Alexandre t’Kint, data scientist at Collibra, and Sarvenaz Rahmati, automation developer at the European Centre for Clinical Research Training, recently published a blog post on the process they developed to determine the value of a Collibra data product. They calculated the cost of the resources used by the data product (including development, maintenance, and the licenses involved) and the revenue generated by the data product to determine its net value. The calculation was not straightforward, as the data product in question was a tool that supports Collibra’s sales engineers rather than one that generates revenue directly.

t’Kint and Rahmati say the process can help organizations understand which data products will bring them the most bang for their buck and evaluate whether the data team’s resources are being used effectively.

“It is true, it is a lot of effort to calculate the value of your data product,” they write. “If you measure as many costs and components as you are able, it is well worth the effort. An effective data product leads to accurate decisions.”

Disney Advertising Sales is an example of an organization leveraging the value of its data to connect with customers. It is providing advertising customers with access to its audience graph via a data clean room.

“It allows our advertisers to be a lot more innovative beyond traditional demographics,” says Lisa Valentino, executive vice president of client solutions and addressable enablement at Disney Advertising Sales. “That provides more relevant, contextual opportunities, and makes our guests and our viewers happier because it’s a more relevant environment. And the performance goes up for our clients.”

Sustainability is key

Awareness of environmental, social, and governance (ESG) issues was on the rise among corporate leadership in 2021 and that trend continues in 2022.

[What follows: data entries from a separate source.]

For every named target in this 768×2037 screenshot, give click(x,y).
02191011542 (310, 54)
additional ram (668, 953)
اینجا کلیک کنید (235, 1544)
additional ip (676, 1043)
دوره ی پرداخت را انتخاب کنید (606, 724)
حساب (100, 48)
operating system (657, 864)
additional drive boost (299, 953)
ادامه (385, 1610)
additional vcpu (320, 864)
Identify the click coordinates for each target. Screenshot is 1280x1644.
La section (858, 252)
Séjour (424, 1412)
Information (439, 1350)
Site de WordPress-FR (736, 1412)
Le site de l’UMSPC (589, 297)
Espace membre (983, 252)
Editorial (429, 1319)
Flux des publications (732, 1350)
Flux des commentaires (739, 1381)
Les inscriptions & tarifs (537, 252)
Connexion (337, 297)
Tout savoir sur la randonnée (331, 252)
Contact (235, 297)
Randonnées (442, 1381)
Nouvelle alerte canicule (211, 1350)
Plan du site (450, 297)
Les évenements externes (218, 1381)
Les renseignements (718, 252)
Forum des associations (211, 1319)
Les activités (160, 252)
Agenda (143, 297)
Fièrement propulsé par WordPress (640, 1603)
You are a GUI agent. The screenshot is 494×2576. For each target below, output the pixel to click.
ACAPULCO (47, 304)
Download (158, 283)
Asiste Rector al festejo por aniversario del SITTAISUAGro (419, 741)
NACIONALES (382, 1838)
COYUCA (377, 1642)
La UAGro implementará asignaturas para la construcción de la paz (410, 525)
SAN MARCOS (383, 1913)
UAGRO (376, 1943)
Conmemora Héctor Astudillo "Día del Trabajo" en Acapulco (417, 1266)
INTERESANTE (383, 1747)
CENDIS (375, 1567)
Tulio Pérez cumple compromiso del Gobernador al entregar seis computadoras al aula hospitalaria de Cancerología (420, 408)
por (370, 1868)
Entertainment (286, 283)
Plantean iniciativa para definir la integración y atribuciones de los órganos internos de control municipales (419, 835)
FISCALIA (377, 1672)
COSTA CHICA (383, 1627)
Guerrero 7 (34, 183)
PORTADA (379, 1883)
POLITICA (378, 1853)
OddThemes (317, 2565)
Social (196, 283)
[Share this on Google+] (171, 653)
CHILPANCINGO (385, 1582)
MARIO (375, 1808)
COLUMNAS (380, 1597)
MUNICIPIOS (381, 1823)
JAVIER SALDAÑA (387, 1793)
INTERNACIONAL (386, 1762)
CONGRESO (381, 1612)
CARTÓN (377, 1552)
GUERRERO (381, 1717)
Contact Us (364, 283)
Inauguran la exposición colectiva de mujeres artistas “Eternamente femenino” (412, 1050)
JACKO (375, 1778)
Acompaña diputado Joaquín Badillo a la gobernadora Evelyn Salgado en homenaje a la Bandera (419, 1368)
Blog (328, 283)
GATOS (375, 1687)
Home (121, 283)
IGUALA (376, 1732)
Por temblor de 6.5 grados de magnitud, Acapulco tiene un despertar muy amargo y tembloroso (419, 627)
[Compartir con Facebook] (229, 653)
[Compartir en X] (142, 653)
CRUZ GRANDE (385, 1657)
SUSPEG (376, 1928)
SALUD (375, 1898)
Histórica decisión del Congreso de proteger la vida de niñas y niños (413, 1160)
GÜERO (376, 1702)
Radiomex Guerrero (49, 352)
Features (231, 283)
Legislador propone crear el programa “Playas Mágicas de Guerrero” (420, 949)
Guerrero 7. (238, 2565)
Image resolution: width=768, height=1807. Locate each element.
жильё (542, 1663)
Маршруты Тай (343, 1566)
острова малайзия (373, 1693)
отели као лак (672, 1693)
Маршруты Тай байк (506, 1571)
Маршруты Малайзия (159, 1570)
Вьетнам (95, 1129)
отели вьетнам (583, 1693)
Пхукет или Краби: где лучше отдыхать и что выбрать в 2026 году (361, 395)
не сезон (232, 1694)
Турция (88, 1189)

Paige Morse, sustainability and strategy expert for process industries at Aspen Technology, joined that company as director of industry marketing focused on AspenTech’s chemicals and energy businesses. AspenTech is a provider of software and services for the process industries born of a joint project of the Massachusetts Institute of Technology (MIT) and the US Department of Energy. In August 2021, she was appointed the company’s sustainability lead.

“This new role was created with a sustainability focus just this summer,” Morse says. “I think we’ve seen how important sustainability is.”

AspenTech is driving the use of simulation and digital twins for sustainability. Early on, she says, it was using simulation to help customers look at various options, like different ways to approach a particular chemical process. What if the process takes place at a different temperature or a different separation technique is applied?

“Mostly it was focused around cost and profitability,” Morse says. “How can I scale up this process?”

Today, though, customers are increasingly interested in efficiency.

“We used to measure efficiency in dollars or euros,” she says. “But now we’re saying we better look at it in terms of CO2 avoided, waste not made, feedstock that didn’t get lost in the process.”

For years, manufacturing services company Jabil has been pursuing its Factory of the Future initiative. The company operates more than 100 plants in more than 20 countries, and the Factory of the Future initiative seeks to optimize and future-proof those plants. May Yap, senior vice president and global CIO of Jabil, says factory optimization and sustainability go hand-in-hand.

“At the time when we set up the Factory of the Future initiative, we did not actually have a big fancy name for it. We called it IT factory optimization,” Yap says. “Once we can digitalize something in the factory, we can visualize it. When we can visualize it, we can think about how to optimize the processes within the factory.”